## Records
+ + +

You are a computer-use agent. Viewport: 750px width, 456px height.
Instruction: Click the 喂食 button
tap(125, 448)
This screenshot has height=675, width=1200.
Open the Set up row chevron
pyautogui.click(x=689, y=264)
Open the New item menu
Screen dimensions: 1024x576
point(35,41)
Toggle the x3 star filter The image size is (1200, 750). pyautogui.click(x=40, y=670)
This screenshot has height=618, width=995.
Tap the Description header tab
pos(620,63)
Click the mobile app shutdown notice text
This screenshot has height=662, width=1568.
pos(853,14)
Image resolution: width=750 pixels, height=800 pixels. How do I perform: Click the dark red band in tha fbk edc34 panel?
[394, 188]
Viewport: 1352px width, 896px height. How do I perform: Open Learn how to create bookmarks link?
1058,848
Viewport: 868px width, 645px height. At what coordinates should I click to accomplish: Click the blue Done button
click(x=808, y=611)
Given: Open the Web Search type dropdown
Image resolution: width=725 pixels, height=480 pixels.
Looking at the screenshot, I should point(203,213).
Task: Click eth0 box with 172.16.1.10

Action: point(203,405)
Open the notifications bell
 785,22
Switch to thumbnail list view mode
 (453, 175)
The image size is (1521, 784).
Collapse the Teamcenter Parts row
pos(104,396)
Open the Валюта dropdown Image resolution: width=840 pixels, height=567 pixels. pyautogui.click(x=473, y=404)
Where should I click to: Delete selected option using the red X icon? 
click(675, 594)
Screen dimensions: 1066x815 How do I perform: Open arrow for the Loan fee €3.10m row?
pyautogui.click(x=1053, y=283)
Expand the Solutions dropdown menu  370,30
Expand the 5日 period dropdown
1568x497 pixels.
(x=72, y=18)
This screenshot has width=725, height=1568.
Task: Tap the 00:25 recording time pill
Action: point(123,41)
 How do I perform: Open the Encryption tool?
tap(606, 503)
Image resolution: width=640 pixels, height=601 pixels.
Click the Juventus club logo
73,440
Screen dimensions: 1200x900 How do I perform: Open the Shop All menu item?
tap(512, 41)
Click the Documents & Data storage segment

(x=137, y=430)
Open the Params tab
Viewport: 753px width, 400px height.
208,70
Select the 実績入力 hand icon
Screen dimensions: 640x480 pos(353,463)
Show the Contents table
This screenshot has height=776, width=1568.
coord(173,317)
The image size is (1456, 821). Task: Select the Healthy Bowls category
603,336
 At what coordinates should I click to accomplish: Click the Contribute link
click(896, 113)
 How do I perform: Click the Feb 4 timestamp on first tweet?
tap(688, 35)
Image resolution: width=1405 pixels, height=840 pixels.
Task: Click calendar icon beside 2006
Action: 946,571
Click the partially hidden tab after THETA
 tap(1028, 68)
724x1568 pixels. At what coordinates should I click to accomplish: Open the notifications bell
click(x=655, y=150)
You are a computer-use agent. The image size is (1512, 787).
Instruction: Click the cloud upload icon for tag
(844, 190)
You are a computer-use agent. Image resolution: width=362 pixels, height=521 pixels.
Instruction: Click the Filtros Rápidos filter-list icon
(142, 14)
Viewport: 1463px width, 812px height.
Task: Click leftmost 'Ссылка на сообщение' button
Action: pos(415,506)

+ + +

## Task objective
Could you put every line of the records above into a numbered list, leaving out the blank lines?

## The response
1. You are a computer-use agent. Viewport: 750px width, 456px height.
2. Instruction: Click the 喂食 button
3. tap(125, 448)
4. This screenshot has height=675, width=1200.
5. Open the Set up row chevron
6. pyautogui.click(x=689, y=264)
7. Open the New item menu
8. Screen dimensions: 1024x576
9. point(35,41)
10. Toggle the x3 star filter The image size is (1200, 750). pyautogui.click(x=40, y=670)
11. This screenshot has height=618, width=995.
12. Tap the Description header tab
13. pos(620,63)
14. Click the mobile app shutdown notice text
15. This screenshot has height=662, width=1568.
16. pos(853,14)
17. Image resolution: width=750 pixels, height=800 pixels. How do I perform: Click the dark red band in tha fbk edc34 panel?
18. [394, 188]
19. Viewport: 1352px width, 896px height. How do I perform: Open Learn how to create bookmarks link?
20. 1058,848
21. Viewport: 868px width, 645px height. At what coordinates should I click to accomplish: Click the blue Done button
22. click(x=808, y=611)
23. Given: Open the Web Search type dropdown
24. Image resolution: width=725 pixels, height=480 pixels.
25. Looking at the screenshot, I should point(203,213).
26. Task: Click eth0 box with 172.16.1.10
27. Action: point(203,405)
28. Open the notifications bell
29.  785,22
30. Switch to thumbnail list view mode
31.  (453, 175)
32. The image size is (1521, 784).
33. Collapse the Teamcenter Parts row
34. pos(104,396)
35. Open the Валюта dropdown Image resolution: width=840 pixels, height=567 pixels. pyautogui.click(x=473, y=404)
36. Where should I click to: Delete selected option using the red X icon? 
37. click(675, 594)
38. Screen dimensions: 1066x815 How do I perform: Open arrow for the Loan fee €3.10m row?
39. pyautogui.click(x=1053, y=283)
40. Expand the Solutions dropdown menu  370,30
41. Expand the 5日 period dropdown
42. 1568x497 pixels.
43. (x=72, y=18)
44. This screenshot has width=725, height=1568.
45. Task: Tap the 00:25 recording time pill
46. Action: point(123,41)
47.  How do I perform: Open the Encryption tool?
48. tap(606, 503)
49. Image resolution: width=640 pixels, height=601 pixels.
50. Click the Juventus club logo
51. 73,440
52. Screen dimensions: 1200x900 How do I perform: Open the Shop All menu item?
53. tap(512, 41)
54. Click the Documents & Data storage segment
55. (x=137, y=430)
56. Open the Params tab
57. Viewport: 753px width, 400px height.
58. 208,70
59. Select the 実績入力 hand icon
60. Screen dimensions: 640x480 pos(353,463)
61. Show the Contents table
62. This screenshot has height=776, width=1568.
63. coord(173,317)
64. The image size is (1456, 821). Task: Select the Healthy Bowls category
65. 603,336
66.  At what coordinates should I click to accomplish: Click the Contribute link
67. click(896, 113)
68.  How do I perform: Click the Feb 4 timestamp on first tweet?
69. tap(688, 35)
70. Image resolution: width=1405 pixels, height=840 pixels.
71. Task: Click calendar icon beside 2006
72. Action: 946,571
73. Click the partially hidden tab after THETA
74.  tap(1028, 68)
75. 724x1568 pixels. At what coordinates should I click to accomplish: Open the notifications bell
76. click(x=655, y=150)
77. You are a computer-use agent. The image size is (1512, 787).
78. Instruction: Click the cloud upload icon for tag
79. (844, 190)
80. You are a computer-use agent. Image resolution: width=362 pixels, height=521 pixels.
81. Instruction: Click the Filtros Rápidos filter-list icon
82. (142, 14)
83. Viewport: 1463px width, 812px height.
84. Task: Click leftmost 'Ссылка на сообщение' button
85. Action: pos(415,506)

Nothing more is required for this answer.